• [What the task asks]: Down to the last line, repeat the data below exactly.

• [Entries provided]:
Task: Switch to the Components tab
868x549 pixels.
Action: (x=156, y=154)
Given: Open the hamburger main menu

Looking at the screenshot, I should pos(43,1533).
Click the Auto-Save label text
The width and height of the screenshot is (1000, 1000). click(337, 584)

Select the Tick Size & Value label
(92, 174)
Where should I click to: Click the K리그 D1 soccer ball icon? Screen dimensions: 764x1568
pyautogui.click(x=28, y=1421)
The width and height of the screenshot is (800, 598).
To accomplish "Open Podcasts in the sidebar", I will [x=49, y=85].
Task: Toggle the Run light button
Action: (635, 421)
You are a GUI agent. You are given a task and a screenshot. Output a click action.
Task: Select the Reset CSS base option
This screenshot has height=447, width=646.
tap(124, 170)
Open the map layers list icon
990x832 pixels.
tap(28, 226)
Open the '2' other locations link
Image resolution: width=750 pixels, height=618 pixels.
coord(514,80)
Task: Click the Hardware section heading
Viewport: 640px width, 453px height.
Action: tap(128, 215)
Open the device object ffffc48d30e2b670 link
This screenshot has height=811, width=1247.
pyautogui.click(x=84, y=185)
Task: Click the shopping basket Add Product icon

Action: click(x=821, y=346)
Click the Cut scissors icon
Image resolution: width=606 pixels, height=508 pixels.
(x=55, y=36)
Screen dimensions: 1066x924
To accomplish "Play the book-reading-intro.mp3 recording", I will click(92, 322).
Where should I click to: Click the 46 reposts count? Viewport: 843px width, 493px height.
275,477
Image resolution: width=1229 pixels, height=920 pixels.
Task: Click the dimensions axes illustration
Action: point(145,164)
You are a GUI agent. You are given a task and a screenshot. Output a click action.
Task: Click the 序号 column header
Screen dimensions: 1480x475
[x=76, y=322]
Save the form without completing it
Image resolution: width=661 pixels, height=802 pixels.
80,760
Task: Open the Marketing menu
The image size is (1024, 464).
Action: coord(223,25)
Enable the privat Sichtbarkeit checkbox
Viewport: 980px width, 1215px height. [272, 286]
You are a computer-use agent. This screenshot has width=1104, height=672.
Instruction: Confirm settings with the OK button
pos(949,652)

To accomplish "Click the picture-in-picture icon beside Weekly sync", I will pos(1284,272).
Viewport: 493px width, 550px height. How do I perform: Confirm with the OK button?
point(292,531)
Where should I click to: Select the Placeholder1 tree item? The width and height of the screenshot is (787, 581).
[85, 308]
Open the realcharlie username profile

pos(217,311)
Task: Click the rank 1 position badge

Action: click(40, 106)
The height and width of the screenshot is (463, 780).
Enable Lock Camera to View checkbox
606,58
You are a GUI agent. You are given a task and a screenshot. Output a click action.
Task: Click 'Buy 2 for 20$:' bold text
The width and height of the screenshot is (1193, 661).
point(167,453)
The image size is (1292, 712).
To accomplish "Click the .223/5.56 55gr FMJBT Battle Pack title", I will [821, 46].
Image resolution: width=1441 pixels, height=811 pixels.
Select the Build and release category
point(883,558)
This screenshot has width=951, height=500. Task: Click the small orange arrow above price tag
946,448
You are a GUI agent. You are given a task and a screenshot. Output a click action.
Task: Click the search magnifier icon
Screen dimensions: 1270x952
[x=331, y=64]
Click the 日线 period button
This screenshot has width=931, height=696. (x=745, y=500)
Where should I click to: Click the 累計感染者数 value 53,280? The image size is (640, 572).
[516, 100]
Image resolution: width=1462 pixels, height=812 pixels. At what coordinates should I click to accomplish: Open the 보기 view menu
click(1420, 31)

• [Task answer]:
Task: Switch to the Components tab
868x549 pixels.
Action: (x=156, y=154)
Given: Open the hamburger main menu

Looking at the screenshot, I should pos(43,1533).
Click the Auto-Save label text
The width and height of the screenshot is (1000, 1000). click(337, 584)

Select the Tick Size & Value label
(92, 174)
Where should I click to: Click the K리그 D1 soccer ball icon? Screen dimensions: 764x1568
pyautogui.click(x=28, y=1421)
The width and height of the screenshot is (800, 598).
To accomplish "Open Podcasts in the sidebar", I will [x=49, y=85].
Task: Toggle the Run light button
Action: (635, 421)
You are a GUI agent. You are given a task and a screenshot. Output a click action.
Task: Select the Reset CSS base option
This screenshot has height=447, width=646.
tap(124, 170)
Open the map layers list icon
990x832 pixels.
tap(28, 226)
Open the '2' other locations link
Image resolution: width=750 pixels, height=618 pixels.
coord(514,80)
Task: Click the Hardware section heading
Viewport: 640px width, 453px height.
Action: tap(128, 215)
Open the device object ffffc48d30e2b670 link
This screenshot has height=811, width=1247.
pyautogui.click(x=84, y=185)
Task: Click the shopping basket Add Product icon

Action: click(x=821, y=346)
Click the Cut scissors icon
Image resolution: width=606 pixels, height=508 pixels.
(x=55, y=36)
Screen dimensions: 1066x924
To accomplish "Play the book-reading-intro.mp3 recording", I will click(92, 322).
Where should I click to: Click the 46 reposts count? Viewport: 843px width, 493px height.
275,477
Image resolution: width=1229 pixels, height=920 pixels.
Task: Click the dimensions axes illustration
Action: point(145,164)
You are a GUI agent. You are given a task and a screenshot. Output a click action.
Task: Click the 序号 column header
Screen dimensions: 1480x475
[x=76, y=322]
Save the form without completing it
Image resolution: width=661 pixels, height=802 pixels.
80,760
Task: Open the Marketing menu
The image size is (1024, 464).
Action: coord(223,25)
Enable the privat Sichtbarkeit checkbox
Viewport: 980px width, 1215px height. [272, 286]
You are a computer-use agent. This screenshot has width=1104, height=672.
Instruction: Confirm settings with the OK button
pos(949,652)

To accomplish "Click the picture-in-picture icon beside Weekly sync", I will pos(1284,272).
Viewport: 493px width, 550px height. How do I perform: Confirm with the OK button?
point(292,531)
Where should I click to: Select the Placeholder1 tree item? The width and height of the screenshot is (787, 581).
[85, 308]
Open the realcharlie username profile

pos(217,311)
Task: Click the rank 1 position badge

Action: click(40, 106)
The height and width of the screenshot is (463, 780).
Enable Lock Camera to View checkbox
606,58
You are a GUI agent. You are given a task and a screenshot. Output a click action.
Task: Click 'Buy 2 for 20$:' bold text
The width and height of the screenshot is (1193, 661).
point(167,453)
The image size is (1292, 712).
To accomplish "Click the .223/5.56 55gr FMJBT Battle Pack title", I will [821, 46].
Image resolution: width=1441 pixels, height=811 pixels.
Select the Build and release category
point(883,558)
This screenshot has width=951, height=500. Task: Click the small orange arrow above price tag
946,448
You are a GUI agent. You are given a task and a screenshot. Output a click action.
Task: Click the search magnifier icon
Screen dimensions: 1270x952
[x=331, y=64]
Click the 日线 period button
This screenshot has width=931, height=696. (x=745, y=500)
Where should I click to: Click the 累計感染者数 value 53,280? The image size is (640, 572).
[516, 100]
Image resolution: width=1462 pixels, height=812 pixels. At what coordinates should I click to accomplish: Open the 보기 view menu
click(1420, 31)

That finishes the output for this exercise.